## Supplied passage
Maximum number of linearly independent anti commuting matrices

Question

Given n x n matrices, my book says the maximum size of a set of linearly independent mutually anti commuting matrices is $n^2-1$. I don't understand why this is true.

Would appreciate any tips to prove this is the case.

Answer 1

I can answer the question, under the additional hypothesis that at least two of the matrices are invertible. I haven't figured out how to do it without that hypothesis.

Note that if you had $n^2$ such matrices, you'd have a basis for the space of all $n\times n$ matrices. If you can prove that all the matrices have trace zero, then you get a contradiction, since any linear combination of trace zero matrices has trace zero, but not every matrix has trace zero.

So suppose $A,B$ are anticommuting, that is, $AB=-BA$, and suppose $A$ is invertible. Then $B=A^{-1}(-B)A$, which says that $B$ is similar to $-B$. But similar matrices have the same trace, and the trace of $-B$ is the additive inverse of the trace of $B$, so $B$ has trace zero. So the presence of one invertible matrix in the set of anticommuting matrices forces all the other matrices in the set to have trace zero. Thus if there are two (or more) invertible matrices in the set, then all of the matrices in the set have trace zero, so they can't be a basis, so there can't be $n^2$ of them.

## Data provided
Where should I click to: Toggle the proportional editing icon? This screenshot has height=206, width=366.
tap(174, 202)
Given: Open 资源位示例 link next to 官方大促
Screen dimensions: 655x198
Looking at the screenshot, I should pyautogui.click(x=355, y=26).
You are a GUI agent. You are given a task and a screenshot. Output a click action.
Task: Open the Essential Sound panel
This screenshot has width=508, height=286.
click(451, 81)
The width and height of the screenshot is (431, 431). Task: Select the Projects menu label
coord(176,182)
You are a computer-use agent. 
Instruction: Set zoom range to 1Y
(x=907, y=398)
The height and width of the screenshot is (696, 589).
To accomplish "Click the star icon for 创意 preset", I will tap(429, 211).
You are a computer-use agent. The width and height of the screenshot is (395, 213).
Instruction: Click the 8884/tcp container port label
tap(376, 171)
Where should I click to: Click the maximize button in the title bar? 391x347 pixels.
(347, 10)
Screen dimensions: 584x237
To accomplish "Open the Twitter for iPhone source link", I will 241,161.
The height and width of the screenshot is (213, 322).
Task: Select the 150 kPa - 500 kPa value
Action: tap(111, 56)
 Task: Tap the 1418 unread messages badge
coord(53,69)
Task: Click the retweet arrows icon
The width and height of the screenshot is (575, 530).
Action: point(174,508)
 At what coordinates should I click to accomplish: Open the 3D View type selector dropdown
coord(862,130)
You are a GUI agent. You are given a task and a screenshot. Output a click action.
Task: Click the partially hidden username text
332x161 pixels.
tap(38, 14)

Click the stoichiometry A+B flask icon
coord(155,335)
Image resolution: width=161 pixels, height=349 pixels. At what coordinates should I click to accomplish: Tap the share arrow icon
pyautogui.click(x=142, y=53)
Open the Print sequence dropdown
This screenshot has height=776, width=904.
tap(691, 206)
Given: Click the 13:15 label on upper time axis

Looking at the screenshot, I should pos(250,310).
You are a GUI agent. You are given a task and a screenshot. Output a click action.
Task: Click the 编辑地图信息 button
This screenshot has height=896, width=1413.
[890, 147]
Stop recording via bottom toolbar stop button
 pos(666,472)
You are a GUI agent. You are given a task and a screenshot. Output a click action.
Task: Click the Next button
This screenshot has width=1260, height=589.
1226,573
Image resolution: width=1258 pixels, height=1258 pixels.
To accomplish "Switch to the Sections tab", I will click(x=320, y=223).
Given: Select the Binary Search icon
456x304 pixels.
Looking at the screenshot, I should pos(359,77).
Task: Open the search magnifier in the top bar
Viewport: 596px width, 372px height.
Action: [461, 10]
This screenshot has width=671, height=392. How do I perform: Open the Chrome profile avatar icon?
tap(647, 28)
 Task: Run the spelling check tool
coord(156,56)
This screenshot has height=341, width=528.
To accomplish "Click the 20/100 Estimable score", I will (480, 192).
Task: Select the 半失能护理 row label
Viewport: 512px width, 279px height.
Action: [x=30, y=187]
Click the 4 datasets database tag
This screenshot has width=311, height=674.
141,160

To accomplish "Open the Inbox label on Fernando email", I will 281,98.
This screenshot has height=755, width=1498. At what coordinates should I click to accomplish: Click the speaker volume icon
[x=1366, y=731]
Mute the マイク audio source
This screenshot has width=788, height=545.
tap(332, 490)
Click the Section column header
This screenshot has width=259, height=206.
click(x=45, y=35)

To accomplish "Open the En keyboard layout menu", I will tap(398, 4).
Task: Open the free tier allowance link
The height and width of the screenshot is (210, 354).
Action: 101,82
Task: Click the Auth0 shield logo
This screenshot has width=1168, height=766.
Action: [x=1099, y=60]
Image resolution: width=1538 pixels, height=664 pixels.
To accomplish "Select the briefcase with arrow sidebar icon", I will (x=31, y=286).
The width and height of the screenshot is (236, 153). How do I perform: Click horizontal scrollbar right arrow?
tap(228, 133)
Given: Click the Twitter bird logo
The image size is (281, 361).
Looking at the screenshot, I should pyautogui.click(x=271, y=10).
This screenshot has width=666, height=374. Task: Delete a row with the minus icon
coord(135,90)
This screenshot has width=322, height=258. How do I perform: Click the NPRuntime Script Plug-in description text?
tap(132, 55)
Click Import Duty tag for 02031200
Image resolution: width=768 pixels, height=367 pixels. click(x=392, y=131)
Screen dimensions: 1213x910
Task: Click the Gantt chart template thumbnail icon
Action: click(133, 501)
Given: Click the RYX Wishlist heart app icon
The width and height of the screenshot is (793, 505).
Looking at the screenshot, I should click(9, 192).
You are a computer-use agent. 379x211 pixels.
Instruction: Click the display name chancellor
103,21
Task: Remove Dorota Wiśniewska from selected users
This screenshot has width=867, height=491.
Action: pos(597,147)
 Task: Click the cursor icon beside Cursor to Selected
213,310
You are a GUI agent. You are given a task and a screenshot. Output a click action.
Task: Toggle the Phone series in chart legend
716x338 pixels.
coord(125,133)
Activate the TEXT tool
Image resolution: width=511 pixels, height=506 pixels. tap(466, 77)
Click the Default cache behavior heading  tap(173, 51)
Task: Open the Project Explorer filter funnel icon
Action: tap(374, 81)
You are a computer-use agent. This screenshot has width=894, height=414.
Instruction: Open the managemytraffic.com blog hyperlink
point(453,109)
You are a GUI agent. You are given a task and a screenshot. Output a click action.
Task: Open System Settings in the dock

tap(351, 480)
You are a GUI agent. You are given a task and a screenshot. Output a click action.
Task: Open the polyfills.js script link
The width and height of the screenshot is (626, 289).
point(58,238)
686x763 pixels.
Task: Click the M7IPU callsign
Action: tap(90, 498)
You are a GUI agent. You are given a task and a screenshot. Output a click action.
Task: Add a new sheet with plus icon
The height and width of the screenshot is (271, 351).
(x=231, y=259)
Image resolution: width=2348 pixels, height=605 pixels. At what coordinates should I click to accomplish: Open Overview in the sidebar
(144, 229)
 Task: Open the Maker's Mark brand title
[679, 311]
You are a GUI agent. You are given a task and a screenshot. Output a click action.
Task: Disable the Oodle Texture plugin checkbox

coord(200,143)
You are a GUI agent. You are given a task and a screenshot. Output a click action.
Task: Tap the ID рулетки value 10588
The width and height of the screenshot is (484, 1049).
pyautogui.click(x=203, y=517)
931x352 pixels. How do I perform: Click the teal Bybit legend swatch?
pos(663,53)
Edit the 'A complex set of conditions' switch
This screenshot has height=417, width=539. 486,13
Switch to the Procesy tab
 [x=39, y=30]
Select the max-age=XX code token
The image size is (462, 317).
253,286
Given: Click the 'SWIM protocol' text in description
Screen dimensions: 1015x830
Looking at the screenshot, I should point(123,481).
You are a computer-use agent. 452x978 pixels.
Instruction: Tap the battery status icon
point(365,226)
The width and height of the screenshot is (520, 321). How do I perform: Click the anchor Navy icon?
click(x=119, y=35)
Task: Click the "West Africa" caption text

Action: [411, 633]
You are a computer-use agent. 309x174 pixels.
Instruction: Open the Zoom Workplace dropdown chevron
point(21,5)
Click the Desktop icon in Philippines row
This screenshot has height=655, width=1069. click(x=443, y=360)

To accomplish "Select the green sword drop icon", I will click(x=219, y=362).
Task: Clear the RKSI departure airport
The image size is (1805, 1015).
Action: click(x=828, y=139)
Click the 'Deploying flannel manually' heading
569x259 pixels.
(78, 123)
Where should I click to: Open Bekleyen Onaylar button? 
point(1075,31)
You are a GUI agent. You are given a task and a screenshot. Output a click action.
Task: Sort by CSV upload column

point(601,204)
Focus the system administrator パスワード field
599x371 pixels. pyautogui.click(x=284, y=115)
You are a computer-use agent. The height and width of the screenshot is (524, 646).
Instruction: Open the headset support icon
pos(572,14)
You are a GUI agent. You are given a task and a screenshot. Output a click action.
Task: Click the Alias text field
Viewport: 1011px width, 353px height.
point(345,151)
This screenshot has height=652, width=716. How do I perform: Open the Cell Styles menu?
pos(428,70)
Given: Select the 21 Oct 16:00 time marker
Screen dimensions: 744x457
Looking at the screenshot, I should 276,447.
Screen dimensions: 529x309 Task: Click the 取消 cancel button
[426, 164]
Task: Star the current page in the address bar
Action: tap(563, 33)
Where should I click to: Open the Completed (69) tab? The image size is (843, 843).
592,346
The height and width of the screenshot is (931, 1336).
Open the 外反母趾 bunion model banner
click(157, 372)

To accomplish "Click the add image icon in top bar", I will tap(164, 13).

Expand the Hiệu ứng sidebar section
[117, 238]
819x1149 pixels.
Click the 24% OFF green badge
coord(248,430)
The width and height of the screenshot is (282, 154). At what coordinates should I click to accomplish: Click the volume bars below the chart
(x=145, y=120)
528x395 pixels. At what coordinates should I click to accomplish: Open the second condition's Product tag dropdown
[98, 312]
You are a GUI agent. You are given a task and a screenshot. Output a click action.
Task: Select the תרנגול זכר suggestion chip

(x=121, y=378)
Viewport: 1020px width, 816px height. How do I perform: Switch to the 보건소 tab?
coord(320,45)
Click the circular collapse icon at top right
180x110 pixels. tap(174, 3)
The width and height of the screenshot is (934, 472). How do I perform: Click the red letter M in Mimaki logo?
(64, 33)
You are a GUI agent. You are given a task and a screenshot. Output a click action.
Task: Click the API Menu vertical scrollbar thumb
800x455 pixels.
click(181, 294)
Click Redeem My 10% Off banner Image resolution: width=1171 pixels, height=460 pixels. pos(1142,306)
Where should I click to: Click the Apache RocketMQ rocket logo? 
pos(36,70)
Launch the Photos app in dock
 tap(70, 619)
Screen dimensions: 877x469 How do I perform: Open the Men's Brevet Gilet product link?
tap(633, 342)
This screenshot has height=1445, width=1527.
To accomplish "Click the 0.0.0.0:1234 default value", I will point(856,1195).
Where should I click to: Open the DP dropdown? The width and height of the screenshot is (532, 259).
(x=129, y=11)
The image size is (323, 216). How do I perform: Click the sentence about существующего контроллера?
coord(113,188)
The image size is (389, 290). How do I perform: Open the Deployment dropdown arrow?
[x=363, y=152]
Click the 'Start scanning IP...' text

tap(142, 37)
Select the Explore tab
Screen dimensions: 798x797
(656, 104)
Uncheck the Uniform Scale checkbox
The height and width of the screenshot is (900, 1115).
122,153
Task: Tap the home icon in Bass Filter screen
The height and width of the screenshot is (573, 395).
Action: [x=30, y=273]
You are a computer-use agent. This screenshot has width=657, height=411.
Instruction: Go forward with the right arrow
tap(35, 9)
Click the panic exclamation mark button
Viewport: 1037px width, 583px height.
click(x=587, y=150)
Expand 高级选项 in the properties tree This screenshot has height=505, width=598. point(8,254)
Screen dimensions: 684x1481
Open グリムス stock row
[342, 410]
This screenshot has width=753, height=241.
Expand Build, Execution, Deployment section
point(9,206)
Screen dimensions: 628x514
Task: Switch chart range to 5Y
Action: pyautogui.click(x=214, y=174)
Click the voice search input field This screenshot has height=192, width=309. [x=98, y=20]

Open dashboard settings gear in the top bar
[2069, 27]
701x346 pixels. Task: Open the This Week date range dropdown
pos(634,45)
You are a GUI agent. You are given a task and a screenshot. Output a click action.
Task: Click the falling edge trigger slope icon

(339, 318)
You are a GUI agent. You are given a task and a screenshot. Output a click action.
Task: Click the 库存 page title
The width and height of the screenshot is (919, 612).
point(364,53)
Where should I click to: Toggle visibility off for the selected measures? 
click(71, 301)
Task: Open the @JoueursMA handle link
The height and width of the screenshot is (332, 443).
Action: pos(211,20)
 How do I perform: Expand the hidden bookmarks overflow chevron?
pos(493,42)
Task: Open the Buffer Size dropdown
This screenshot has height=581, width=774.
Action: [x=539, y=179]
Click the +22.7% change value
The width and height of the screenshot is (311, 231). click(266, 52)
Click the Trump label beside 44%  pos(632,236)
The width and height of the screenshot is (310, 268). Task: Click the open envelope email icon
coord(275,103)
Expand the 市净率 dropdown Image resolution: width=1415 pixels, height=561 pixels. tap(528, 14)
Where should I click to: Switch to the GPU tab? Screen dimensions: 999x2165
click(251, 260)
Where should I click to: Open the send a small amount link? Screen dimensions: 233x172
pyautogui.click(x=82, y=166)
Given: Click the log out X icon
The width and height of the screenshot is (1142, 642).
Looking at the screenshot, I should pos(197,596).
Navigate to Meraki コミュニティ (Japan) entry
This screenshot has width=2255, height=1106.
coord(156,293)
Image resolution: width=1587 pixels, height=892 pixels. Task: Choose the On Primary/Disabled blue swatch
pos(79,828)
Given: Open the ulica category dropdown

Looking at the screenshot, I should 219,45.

## Task brief
Answer these about the anticommuting matrices thread:
1. What maximum size does the asker's book give for a set of linearly independent, mutually anticommuting n x n matrices?
2. What additional hypothesis does the answer need in order to prove the claim?
3. According to the answer, what would n^2 such matrices form?

## Solution for this exercise
1. n^2 − 1
2. At least two of the matrices are invertible.
3. A basis for the space of all n × n matrices.